Karena itu, kita bisa bertanya pada diri kita sendiri, “Beranikah, lembaga-lembaga pendidikan di dunia ini menjadikan akhlak sebagai pedoman tolok ukur, pedoman untuk kenaikan kelas.” Dalam artian, ada anak tidak begitu rajin shalat, tidak shalat, suka berbohong, akhlaknya kurang bagus, apakah bisa lembaga pendidikan kita ini tidak meluluskan anak yang ibadahnya tidak bagus seperti itu. Yang ada (kriteria lulus), biasanya yang nilainya 9, 10 dan lain-lain.

Untuk itu, mereka yang dididik di dalam paduan akhlak dan ilmu seperti ini, menjadikan generasi itu tumbuh jujur, tumbuh eksis, tumbuh bertanggung jawab, dan tidak manipulasi atau mereka-reka. Karena nanti di bidang keilmuan, bisa saja orang itu membuat rekaan-rekaan karena ilmunya sendiri.

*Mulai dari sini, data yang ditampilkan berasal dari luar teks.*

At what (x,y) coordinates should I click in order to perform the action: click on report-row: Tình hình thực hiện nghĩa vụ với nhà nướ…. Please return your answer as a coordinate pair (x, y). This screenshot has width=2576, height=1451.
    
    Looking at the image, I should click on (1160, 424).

Bisa dibuatkan contoh bahwa dengan progam yang pernah dicanangkan Hadratu Rasul Nabiyullah Muhammad Saw. mengubah pemerintahan yang semula tertutup (dari raja-raja), kemudian hanya dengan 9 tahun mendidik pemerintahan umat Islam sudah bisa, memilih kepala negara sendiri. Lahirlah khulafa’u ar-Rasyidun meskipun resikonya, cost-nya juga tinggi. Model musyawarah atau kalau orang sekarang mengidentikkan dengan demokrasi, walaupun tidak sama. Cost-nya juga tinggi.

Dari keempat khulafa’u ar-Rasyidun, seluruhnya mati dibunuh karena perbedaan tafsir dalam berpolitik. Kecuali satu, yaitu Abu Bakar. Walaupun begitu, riwayat menunjukkan bahwa Abu Bakar setahun sebelum (meninggal) pernah diracun lembut, sehingga dibiarkan karena sudah tua. Nanti akan mati sendiri. Betul, kekuasaan Abu Bakar hanya dua tahun lebih sedikit.

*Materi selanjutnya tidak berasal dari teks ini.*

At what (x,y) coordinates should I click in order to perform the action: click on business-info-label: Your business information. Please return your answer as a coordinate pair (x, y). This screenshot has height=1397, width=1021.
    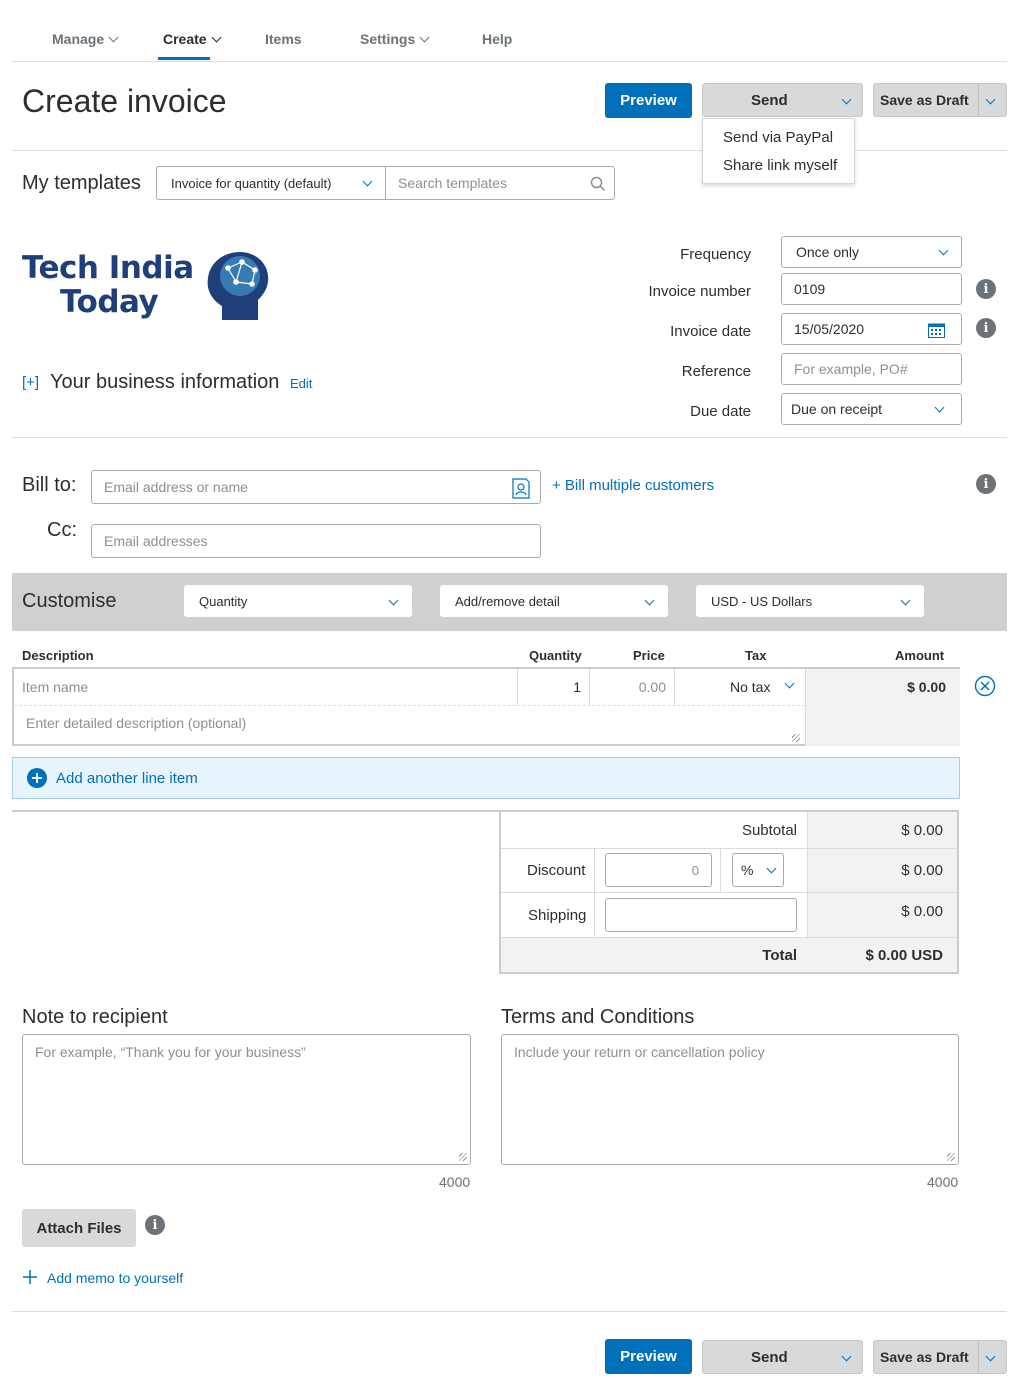
    Looking at the image, I should click on (165, 382).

Umar juga wafat dalam shalat, dibunuh Abu Lu’luah. Tapi yang hebat adalah komitmen Sayyidina Umar, bertanya, “Siapa yang menusuk saya tadi.” Tertangkaplah penusuk itu, lalu Sayyidina Umar bersyukur kepada Allah. “Saya bersyukur kepada Allah, saya mati di tangan orang non-muslim.”

Pemerintahan terus bergulir, pada Sayyidina Utsman ibn Affan, yang dikeroyok di rumahnya sendiri dan kematian beliau lebih sadis lagi. Tidak langsung dibunuh. Bahkan menurut beberapa riwayat, jari-jari beliau dipotong karena termasuk penulis mushaf al-Quran dan lain-lain.

Tetapi, tidak saja berhenti disitu, diganti Sayyidina Ali ibn Abi Thalib. Inilah chaos. Inilah bermunculan persepsi-persepsi yang bersifat kepentingan. Ali ibn Abi Thalib yang pada waktu itu dalam keadaan puasa, kalau tidak salah tanggal 7 Ramadhan, hampir sama dengan tanggal wafatnya Hadratussyaikh Hasyim Asy’ari.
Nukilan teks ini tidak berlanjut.